Opioid tapering after surgery and its association with patient-reported outcomes and behavioral changes: a mixed-methods analysis.

Autor: Brooke BS; Department of Surgery, University of Utah Health, Salt Lake City, Utah, USA Benjamin.Brooke@hsc.utah.edu.; IDEAS 2.0, Veterans Affairs Salt Lake City Healthcare System, Salt Lake City, Utah, USA., Bayless K; Anesthesiology, VA Salt Lake City Health Care System, Salt Lake City, Utah, USA., Anderson Z; Anesthesiology, VA Salt Lake City Health Care System, Salt Lake City, Utah, USA., Holeman TA; Department of Surgery, University of Utah Health, Salt Lake City, Utah, USA., Zhang C; Internal Medicine-Epidemiology, University of Utah Health Sciences Center, Salt Lake City, Utah, USA., Hales J; Department of Surgery, University of Utah Health, Salt Lake City, Utah, USA.; IDEAS 2.0, Veterans Affairs Salt Lake City Healthcare System, Salt Lake City, Utah, USA., Buys MJ; Anesthesiology, Salt Lake City VA Medical Center, Salt Lake City, Utah, USA.
Jazyk: angličtina
Zdroj: Regional anesthesia and pain medicine [Reg Anesth Pain Med] 2024 Oct 08; Vol. 49 (10), pp. 699-707. Date of Electronic Publication: 2024 Oct 08.
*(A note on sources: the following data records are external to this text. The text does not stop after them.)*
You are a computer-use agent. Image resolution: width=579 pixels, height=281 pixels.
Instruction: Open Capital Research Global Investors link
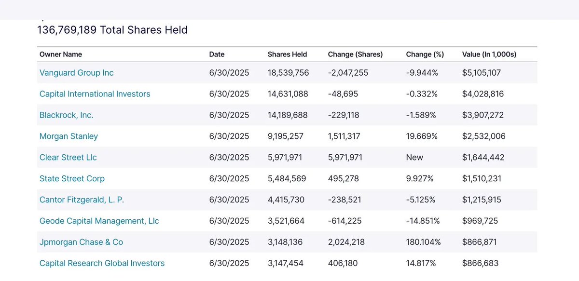pyautogui.click(x=102, y=264)
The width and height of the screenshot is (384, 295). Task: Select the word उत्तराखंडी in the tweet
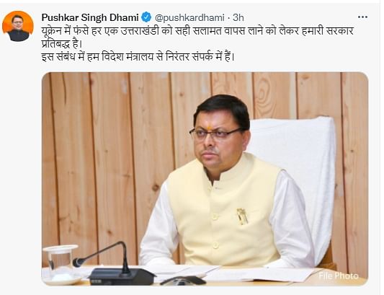pyautogui.click(x=140, y=31)

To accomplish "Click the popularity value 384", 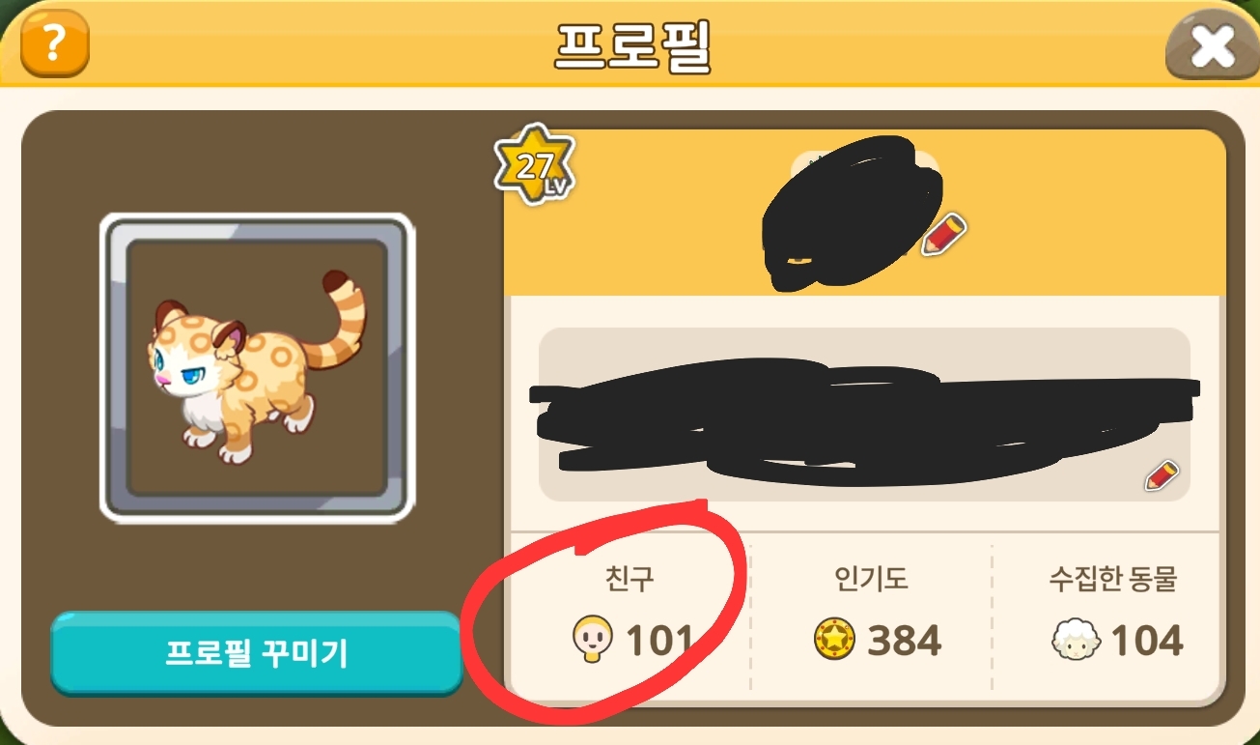I will point(904,640).
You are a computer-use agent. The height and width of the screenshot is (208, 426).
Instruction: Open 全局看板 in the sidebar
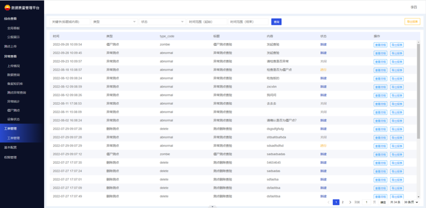pos(13,28)
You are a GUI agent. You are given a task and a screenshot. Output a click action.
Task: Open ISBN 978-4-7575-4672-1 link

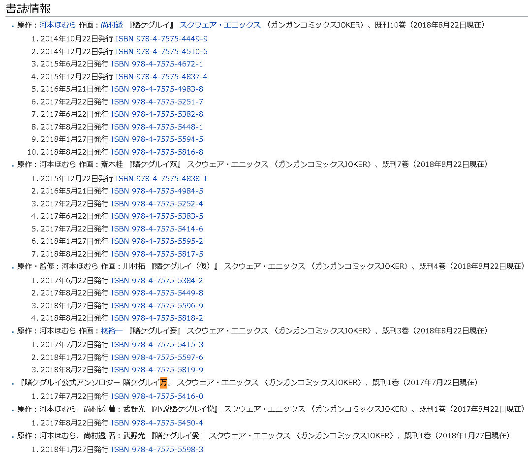[157, 64]
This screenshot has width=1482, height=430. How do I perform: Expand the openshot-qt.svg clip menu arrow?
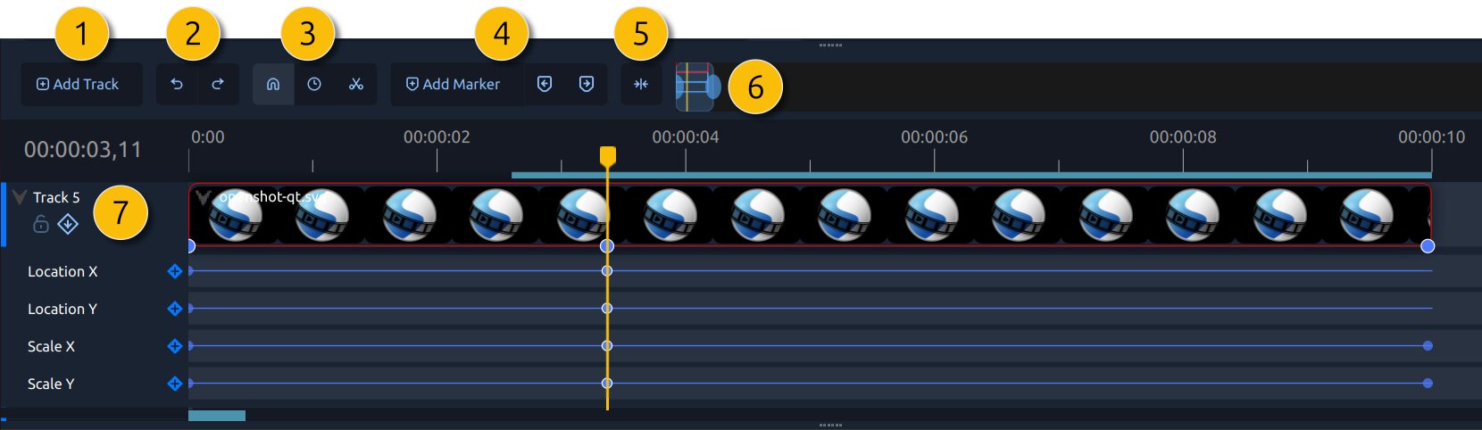pyautogui.click(x=204, y=197)
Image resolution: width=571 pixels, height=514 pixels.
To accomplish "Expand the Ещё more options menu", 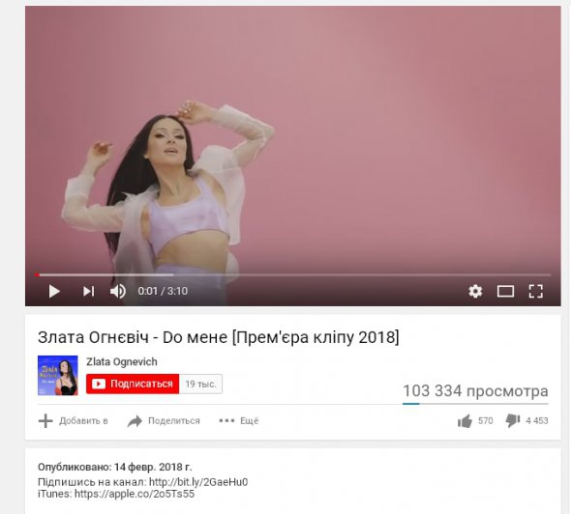I will 238,421.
DOI: 10.1136/rapm-2023-104807
Abstrakt: Introduction: Opioid tapering after surgery is recommended among patients with chronic opioid use, but it is unclear how this process affects their quality of life. The objective of this study was to evaluate how opioid tapering following surgery was associated with patient-reported outcome measures related to pain control and behavioral changes that affect quality of life.
Methods: We conducted an explanatory sequential mixed-methods study at a VA Medical Center among patients with chronic opioid use who underwent a spectrum of orthopedic, vascular, thoracic, urology, otolaryngology, and general surgery procedures between 2018 and 2020. Patients were stratified based on the extent that opioid tapering was successful (complete, partial, and no-taper) by 90 days after surgery, followed by qualitative interviews of 10 patients in each taper group. Longitudinal patient-reported outcome measures related to pain intensity, interference, and catastrophizing were compared using Kruskal Wallis tests over the 90-day period after surgery. Qualitative interviews were conducted among patients in each taper group to identify themes associated with the impact of opioid tapering after surgery on quality of life.
Results: We identified 211 patients with chronic opioid use (92% male, median age 66 years) who underwent surgery during the time period, including 42 (20%) individuals with complete tapering, 48 (23%) patients with partial tapering, and 121 (57%) patients with no taper of opioids following surgery. Patients who did not taper were more likely to have a history of opioid use disorder (10%-partial, 2%-complete vs 17%-no taper, p<0.05) and be discharged on a higher median morphine equivalent daily dose (52-partial, 30-complete vs 60-no taper; p<0.05) than patients in the partial and complete taper groups. Pain interference (-7.2-partial taper and -9.8-complete taper vs -3.5-no taper) and pain catastrophizing (-21.4-partial taper and -16.5-complete taper vs -1.7-no taper) scores for partial and complete taper groups were significantly improved at 90 days relative to baseline when compared with patients in the no-taper group (p<0.05 for both comparisons), while pain intensity was similar between groups. Finally, patients achieving complete and partial opioid tapering were more likely to report improvements in activity, mood, thinking, and sleep following surgery as compared with patients who failed to taper.
Conclusions: Partial and complete opioid tapering within 90 days after surgery among patients with chronic opioid use was associated with improved patient-reported measures of pain control as well as behaviors that impact a patient's quality of life.
Competing Interests: Competing interests: None declared.
(© American Society of Regional Anesthesia & Pain Medicine 2024. No commercial re-use. See rights and permissions. Published by BMJ.)